__TESTO ESTRATTO__.
============================================================
Dodici anni dopo, sappiamo tutto di tutti. Guardiamo, avidi e vergognosi, la foto che documenta la morte di una madre, la mano del figlio o della figlia nella sua sul bianco delle lenzuola d’ospedale. Accogliamo nella nostra vita ciò di cui quelle degli altri si compongono, e scriviamo insieme forse un database, sicuramente una storia collettiva, con le piccole e grandi cose che la costruiscono. Un nuovo paio di scarpe. Una coppa di gelato o di vino o di macedonia. L’imbarco in aereo. Ai tempi della pandemia: il primo selfie con la mascherina. Più avanti: tutti i selfie con la siringa che si infila nel braccio per il vaccino. In tempi normali: le prime parole dei figli, le seconde e le terze, le pagelle, la laurea con la corona d’alloro (e poi il matrimonio e i nipotini e si ricomincia). La pelle liscia del cranio durante una chemioterapia. La confessione di un nuovo amore. L’annuncio di un suicidio.
Ma per quanto continuiamo a sapere, ne vogliamo ancora. Ed è per questo che in luogo di quella che veniva chiamata Alt Lit (Alternative Literature, la letteratura che nasce con l’immersione in rete), oggi nasce e prospera la Selfie Lit o semplicemente autofiction: si usano parole diverse per raccontare la stessa cosa. Noi stessi. Non è una moda ma una mutazione, simile e diversa a quella che ha permesso di passare, grazie agli smartphone, dalle cartoline con il Colosseo al selfie con se stessi in primo piano e il Colosseo alle spalle. Non più “guarda questo”, ma “guarda dove sono”. Non più finestre, ma specchi.
Ora, non necessariamente gli specchi dicono la verità come chi scrive autofiction pretende e come chi legge desidera. L’esigenza del vero, in effetti, precede i social. In una gloriosa intervista di Joyce Carol Oates a Margaret Atwood, pubblicata nel 1978 sul New York Times, Atwood racconta: «I lettori a volte si sentono ingannati quando dico loro che un libro non è autobiografico, cioè che gli eventi descritti non sono accaduti a me. Stavo parlando di questo durante una lettura, spiegando che il personaggio centrale non ero “io”. Poi ho letto un capitolo di “Lady Oracle”, dove la ragazzina grassa frequenta la scuola di ballo. La prima domanda al termine della lettura è stata: “Come hai fatto a perdere così tanto peso?”».
============================================================
__CONSEGNE DI LAVORO__.
1 – Copia dal testo sull'autofiction il passo che si apre con le parole contenenti "Ma per quanto" e si chiude con "finestre, ma specchi.".
2 – Prosegui il testo sull'autofiction partendo dopo l'ultima frase riportata.
I record non hanno alcun ruolo in questo lavoro.

__DATI DI ORIGINE__.
============================================================
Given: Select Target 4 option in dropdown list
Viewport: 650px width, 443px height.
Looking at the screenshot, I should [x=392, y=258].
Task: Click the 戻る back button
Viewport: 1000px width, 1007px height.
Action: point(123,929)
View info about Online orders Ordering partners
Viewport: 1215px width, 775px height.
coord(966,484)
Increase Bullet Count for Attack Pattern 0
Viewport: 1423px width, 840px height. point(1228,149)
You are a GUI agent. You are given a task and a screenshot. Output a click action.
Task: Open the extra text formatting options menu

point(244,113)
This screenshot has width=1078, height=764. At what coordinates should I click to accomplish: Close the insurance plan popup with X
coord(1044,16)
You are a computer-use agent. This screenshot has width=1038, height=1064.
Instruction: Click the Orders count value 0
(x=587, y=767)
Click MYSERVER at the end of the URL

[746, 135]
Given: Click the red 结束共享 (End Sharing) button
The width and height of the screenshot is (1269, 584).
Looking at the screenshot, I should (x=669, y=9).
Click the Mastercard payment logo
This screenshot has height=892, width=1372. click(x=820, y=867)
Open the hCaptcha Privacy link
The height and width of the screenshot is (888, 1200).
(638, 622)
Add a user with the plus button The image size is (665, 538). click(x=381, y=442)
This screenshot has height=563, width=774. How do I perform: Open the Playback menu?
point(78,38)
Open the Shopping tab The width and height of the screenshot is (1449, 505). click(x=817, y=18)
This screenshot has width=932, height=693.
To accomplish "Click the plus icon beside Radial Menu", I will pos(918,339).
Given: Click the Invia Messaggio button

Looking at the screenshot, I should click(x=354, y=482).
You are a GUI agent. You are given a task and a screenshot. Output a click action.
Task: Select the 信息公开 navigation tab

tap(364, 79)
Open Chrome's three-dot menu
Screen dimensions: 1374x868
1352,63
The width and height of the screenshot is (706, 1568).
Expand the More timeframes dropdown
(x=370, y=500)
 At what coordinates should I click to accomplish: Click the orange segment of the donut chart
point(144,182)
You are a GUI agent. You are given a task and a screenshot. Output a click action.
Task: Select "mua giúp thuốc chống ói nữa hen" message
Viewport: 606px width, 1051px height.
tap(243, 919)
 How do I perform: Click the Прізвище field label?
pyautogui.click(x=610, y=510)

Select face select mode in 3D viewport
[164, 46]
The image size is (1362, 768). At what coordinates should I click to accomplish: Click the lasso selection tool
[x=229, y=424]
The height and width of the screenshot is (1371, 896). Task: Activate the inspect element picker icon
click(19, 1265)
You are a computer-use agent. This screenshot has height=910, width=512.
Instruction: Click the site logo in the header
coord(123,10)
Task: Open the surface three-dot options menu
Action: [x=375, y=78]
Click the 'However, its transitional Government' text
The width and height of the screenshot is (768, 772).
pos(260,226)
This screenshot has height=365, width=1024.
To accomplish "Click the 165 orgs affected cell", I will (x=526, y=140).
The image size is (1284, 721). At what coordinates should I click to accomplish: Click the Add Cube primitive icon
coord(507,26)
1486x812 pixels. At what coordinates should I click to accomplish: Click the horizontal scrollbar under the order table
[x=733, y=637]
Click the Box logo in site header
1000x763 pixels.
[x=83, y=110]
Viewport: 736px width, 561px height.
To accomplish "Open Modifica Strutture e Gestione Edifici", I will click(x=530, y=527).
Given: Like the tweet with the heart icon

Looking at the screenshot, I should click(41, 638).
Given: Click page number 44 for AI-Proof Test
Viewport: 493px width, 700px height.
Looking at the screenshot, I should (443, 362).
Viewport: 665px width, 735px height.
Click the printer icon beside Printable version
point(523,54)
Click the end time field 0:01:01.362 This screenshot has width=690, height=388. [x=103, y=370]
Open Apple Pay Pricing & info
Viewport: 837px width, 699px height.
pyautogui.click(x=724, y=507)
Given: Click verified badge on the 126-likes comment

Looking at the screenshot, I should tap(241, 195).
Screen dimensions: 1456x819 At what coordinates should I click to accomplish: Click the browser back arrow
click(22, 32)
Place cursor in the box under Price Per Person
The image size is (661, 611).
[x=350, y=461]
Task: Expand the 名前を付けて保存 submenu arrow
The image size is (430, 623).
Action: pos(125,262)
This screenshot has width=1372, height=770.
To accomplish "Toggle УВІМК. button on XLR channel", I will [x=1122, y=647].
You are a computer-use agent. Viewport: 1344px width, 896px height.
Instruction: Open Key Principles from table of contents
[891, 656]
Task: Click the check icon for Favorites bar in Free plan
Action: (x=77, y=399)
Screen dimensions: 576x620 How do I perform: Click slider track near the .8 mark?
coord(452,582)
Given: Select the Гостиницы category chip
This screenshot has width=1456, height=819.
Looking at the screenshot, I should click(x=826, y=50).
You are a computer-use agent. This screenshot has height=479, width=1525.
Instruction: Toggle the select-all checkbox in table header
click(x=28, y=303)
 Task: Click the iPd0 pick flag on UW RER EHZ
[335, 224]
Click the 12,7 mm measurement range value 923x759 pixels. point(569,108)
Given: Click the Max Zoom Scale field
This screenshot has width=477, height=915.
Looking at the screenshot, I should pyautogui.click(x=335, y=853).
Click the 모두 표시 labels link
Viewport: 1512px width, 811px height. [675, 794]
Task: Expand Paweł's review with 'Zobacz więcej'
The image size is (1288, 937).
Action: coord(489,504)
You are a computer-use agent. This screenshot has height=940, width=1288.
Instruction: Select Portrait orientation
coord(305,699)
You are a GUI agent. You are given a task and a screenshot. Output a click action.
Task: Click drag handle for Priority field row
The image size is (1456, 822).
============================================================
__RISPOSTE__.
1 –
Ma per quanto continuiamo a sapere, ne vogliamo ancora. Ed è per questo che in luogo di quella che veniva chiamata Alt Lit (Alternative Literature, la letteratura che nasce con l’immersione in rete), oggi nasce e prospera la Selfie Lit o semplicemente autofiction: si usano parole diverse per raccontare la stessa cosa. Noi stessi. Non è una moda ma una mutazione, simile e diversa a quella che ha permesso di passare, grazie agli smartphone, dalle cartoline con il Colosseo al selfie con se stessi in primo piano e il Colosseo alle spalle. Non più “guarda questo”, ma “guarda dove sono”. Non più finestre, ma specchi.

2 –
Ma l’inganno c’è comunque. L’autofiction è come il selfie: ovvero, come sostiene il sociologo olandese Geert Lovink, un atto di protezione nei confronti del nostro io: «Il selfie non è uno strumento per conoscere se stessi, ma per controllare se stessi». Per eliminare rughe e cellulite, mostrandoci più giovani e magri, e ugualmente levigando e rendendo accettabile, in un libro, anche la parte oscura delle nostre vite. Probabilmente, tutto questo non viene percepito come finzione da chi scrive, e neanche da chi legge. Vero o falso, non importa più.
Questo, attenzione, non è un giudizio di valore. Esistono autofiction di altissima qualità letteraria, quelle di Ernaux e Siti e Carrère, per citarne solo tre, e nate certamente sotto altro impulso. Quel che colpisce, e preoccupa anche, è la mutazione dell’immaginario, non solo letterario: da finestra a specchio, appunto, da narrazione del mondo alla narrazione della piccola porzione di mondo in cui si muove chi scrive, o si è mossa la sua famiglia, sua madre, suo padre (il numero di romanzi sui padri aumenta mese dopo mese). E quell’immaginario del sé sta cambiando oggi la letteratura, ma ha già cambiato la politica, l’informazione, l’idea stessa che abbiamo di collettività. Anche qui, qualcuno l’aveva previsto. La poetessa Adrienne Rich, che nel 1991 scrisse “In quegli anni”, prefigurando un mondo dove si perde traccia “del significato di noi, voi”. E dove però “i grandi uccelli neri della storia” si tuffano in picchiata, spazzando via tutto.